Friday, May 13, 2011

Mission Trip

My first therapy visit after retreat I was still flying high.  I felt like I could accomplish anything, except I still seemed not to have the desire I thought I should have.  I was still not getting as much done as I wanted to do.  Naps had become far apart and I had the desire to plan things but not to follow through.  I still felt I didn't want anyone to know that I could become depressed.  I was ashamed!  I learned this in therapy, shame shaped my whole life. So I told a few people that I could trust with my shame.

The mission trip to Honduras was fast approaching and I stayed busy packing and unpacking.  I would have to manage my own bags through airports and every where we went. I still took too much.  My cargo bag weighted less than 50 lbs. My carry ons consisted of a purse/small carry on bag, a backpack with a change of clothes and bath supplies and my Cpap machine bag.  I was starting out handicapped with my weight but baggage was another 75 lb to move around.  I knew I could do anything after climbing that pole.

My medicine was helping with the chemical side of my depression and the talk therapy was helping with the emotional side.  By the time of the trip I was feeling pretty good.  Honduras is beautiful so is the people.  Sleeping in a cabin without air condition, showering with cold water, not being able to drink anything but bottled water were not a problem to me. The first day we traveled, the second day we hiked up Ambassador Mountain (yes mountain).  Almost to the top I told someone I felt like I was on the first day of biggest loser.  Coming down the mountain was just as hard on loose gravel.  I slept good.



I worked on a team building a home for a very poor woman and her son.  I helped with measuring and cutting boards.  We were finished in two days.  All that was left was window screens and screen doors that were finished up by the guys the next day.  I went with all the women to work with the children, it was well worth it.  

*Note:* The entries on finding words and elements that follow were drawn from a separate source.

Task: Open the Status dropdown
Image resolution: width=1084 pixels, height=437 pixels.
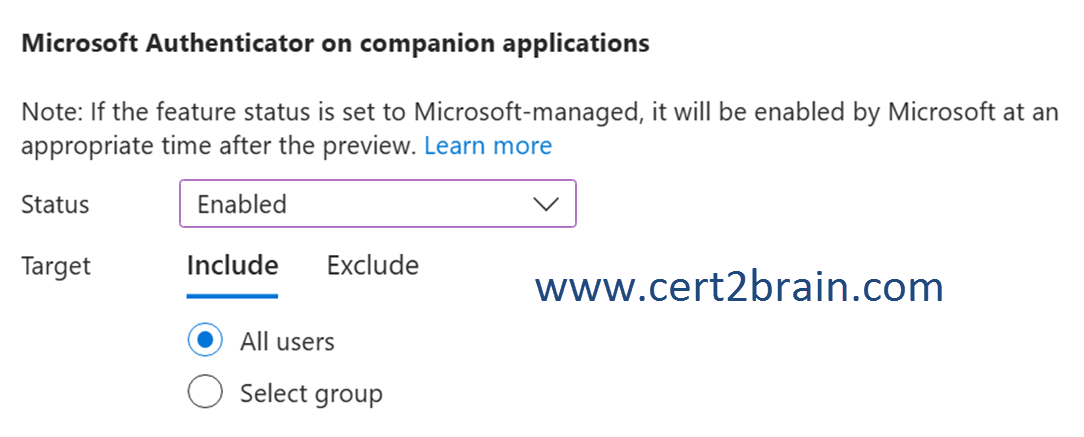Action: [x=377, y=204]
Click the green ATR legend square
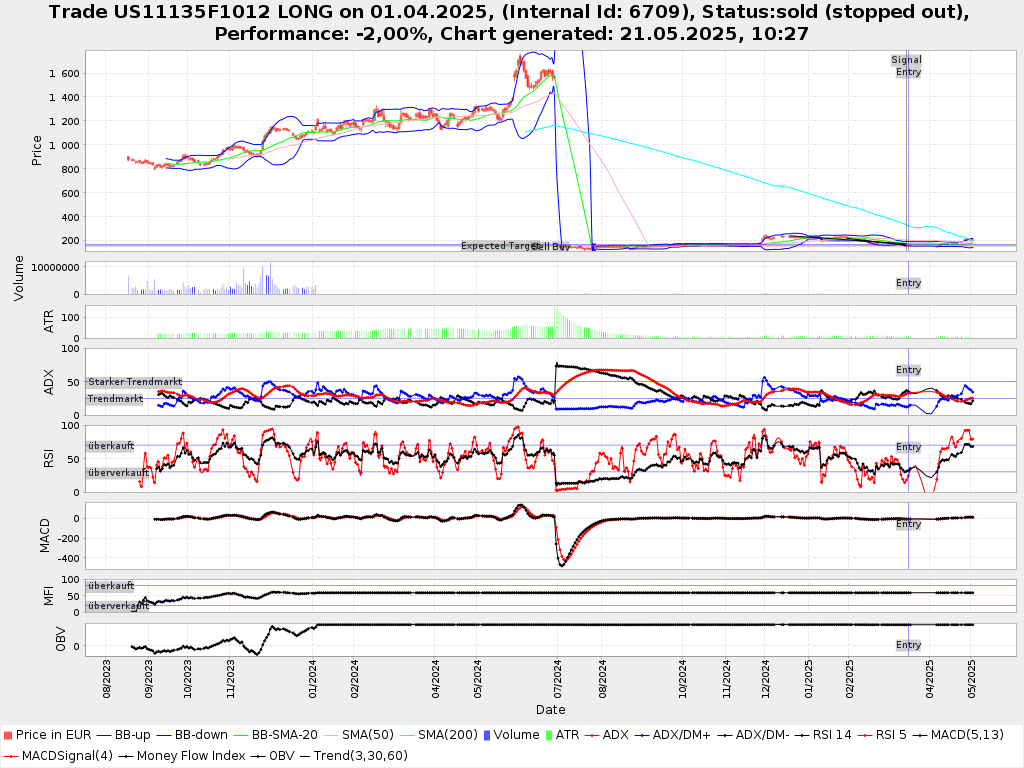This screenshot has width=1024, height=768. click(x=547, y=735)
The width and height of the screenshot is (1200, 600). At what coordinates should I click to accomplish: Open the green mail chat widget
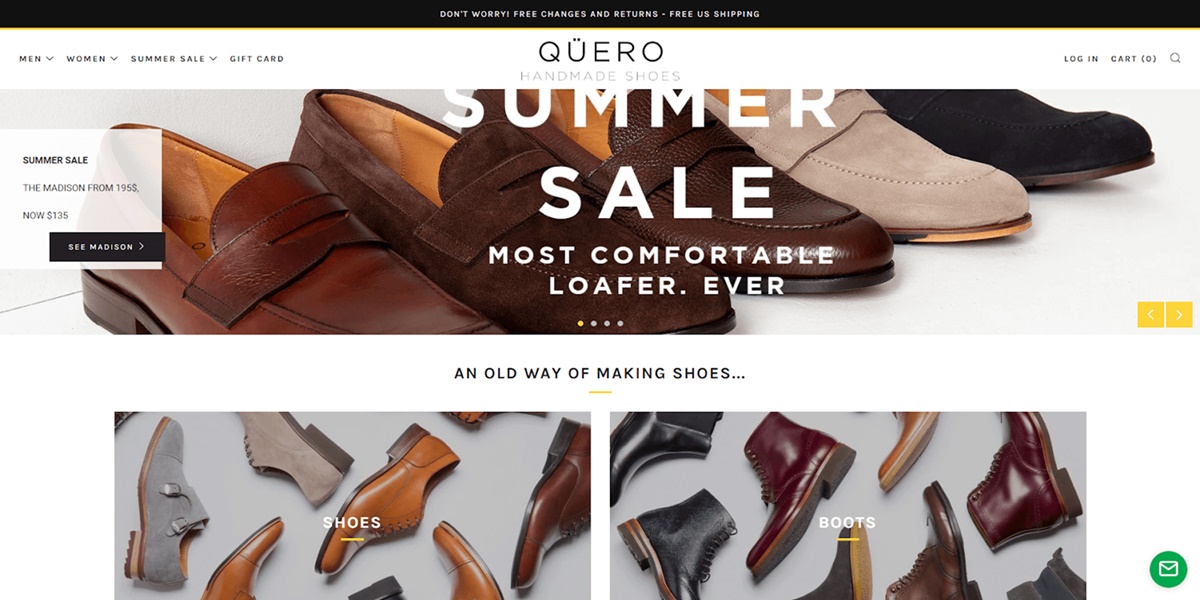[1168, 569]
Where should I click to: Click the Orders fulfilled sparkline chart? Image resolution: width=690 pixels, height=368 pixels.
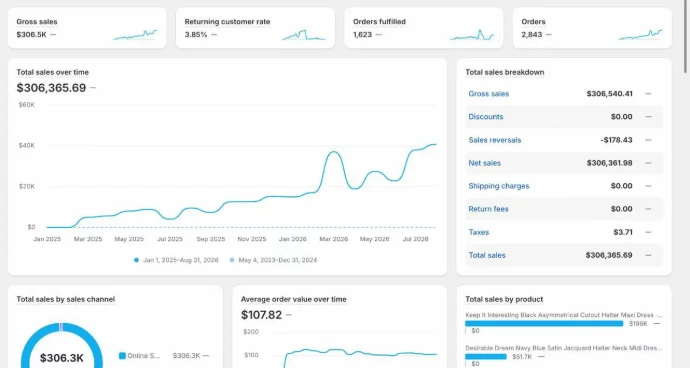coord(472,35)
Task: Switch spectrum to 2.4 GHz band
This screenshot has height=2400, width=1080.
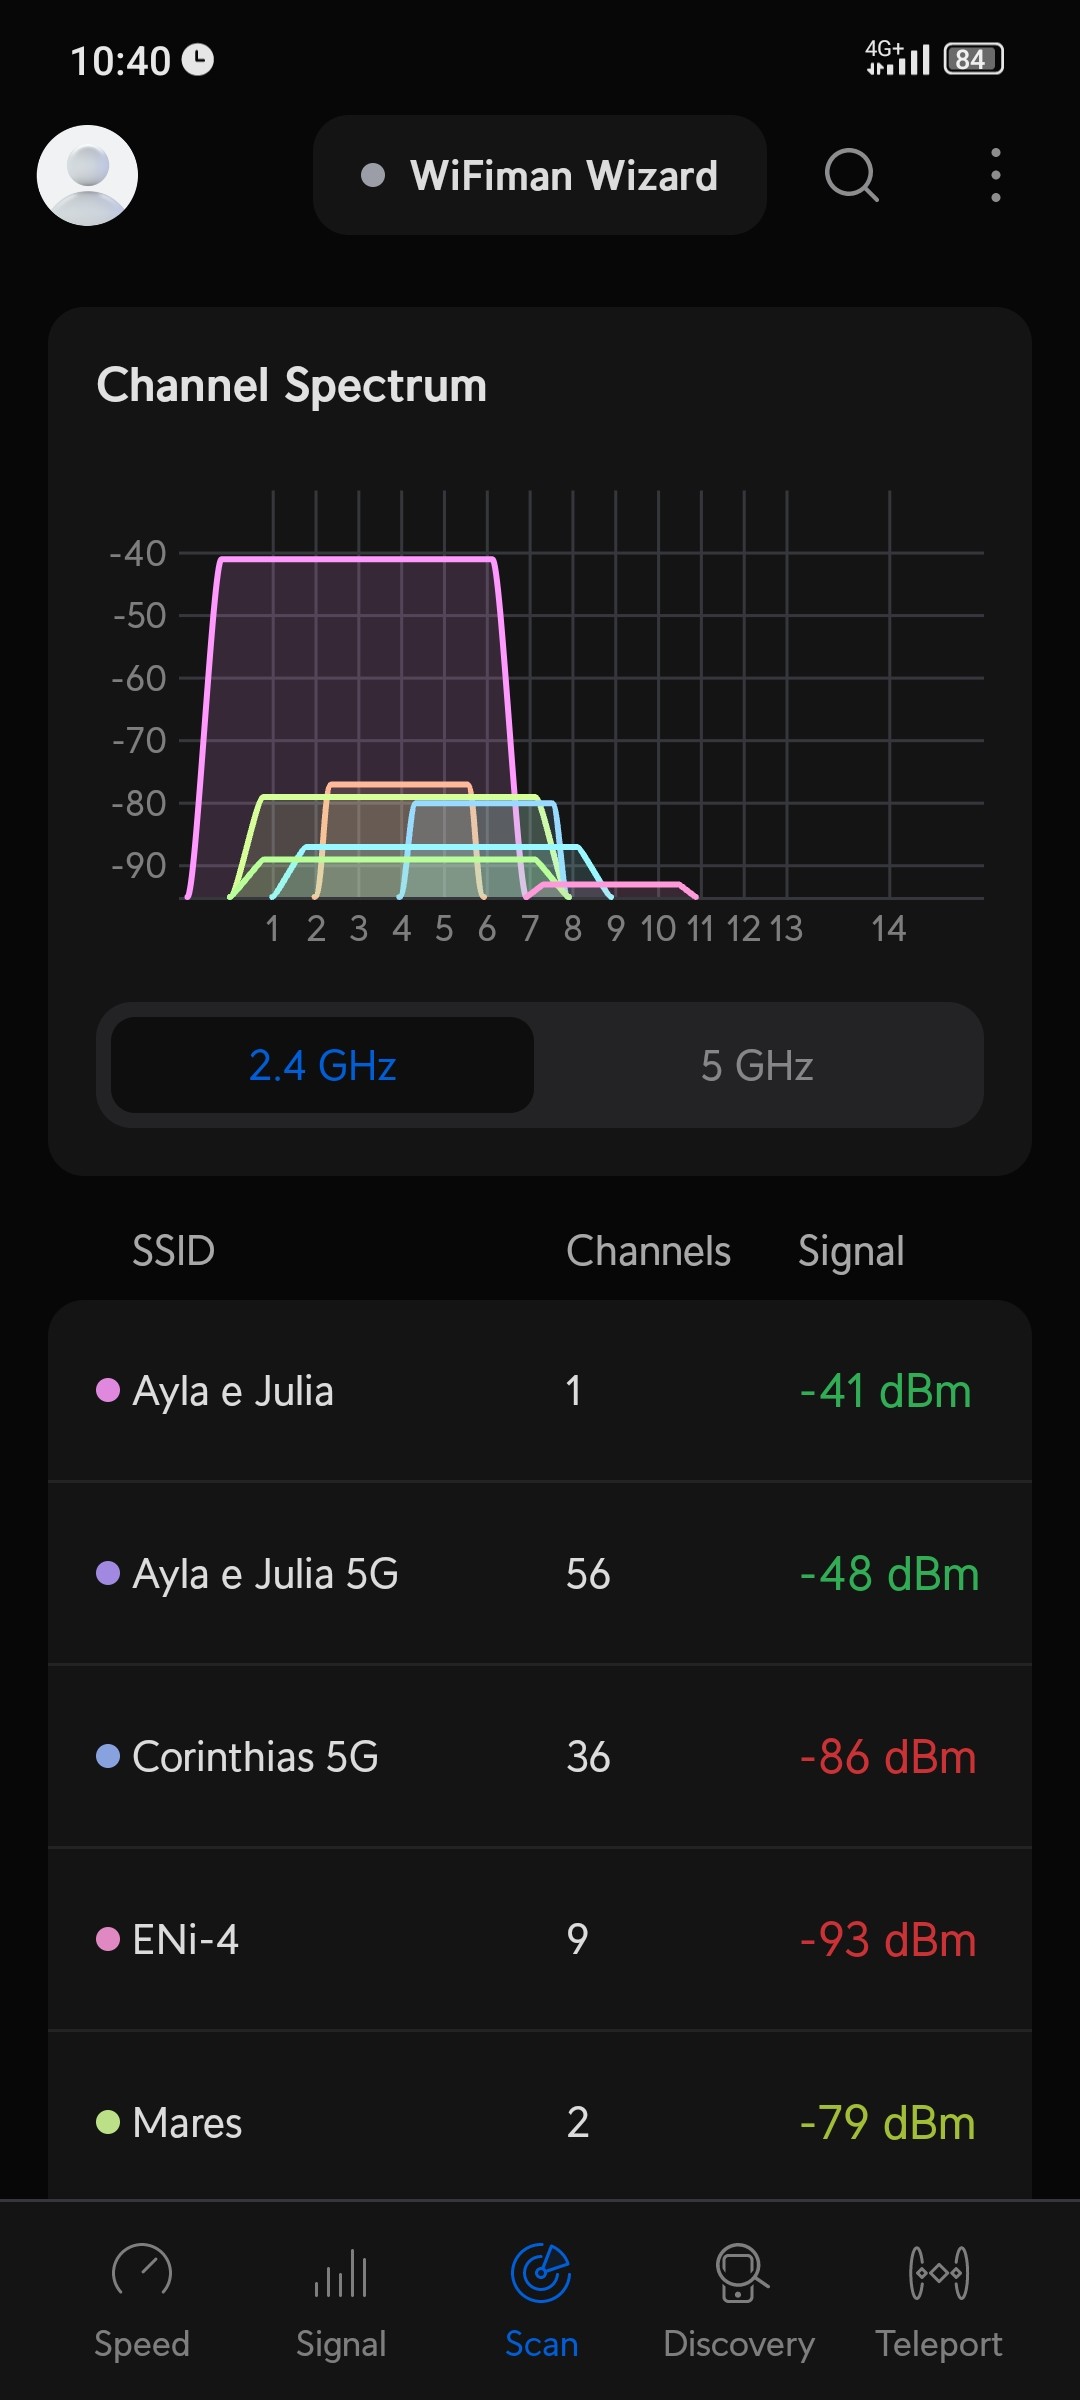Action: (322, 1065)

I have accomplished many things and this rates right up there with all of them.  I am glad I went.  I don't think the age made things harder on me but the weight did.  When I got home I had lost 3 lbs a good start.  I started thinking about what I ate.  It wasn't till all the photos taken of me in Honduras began showing up.  Who was this FAT, 2 chinned, all belly and boobs old woman I was looking at???  Two weeks after the trip I crashed again.  Depression again!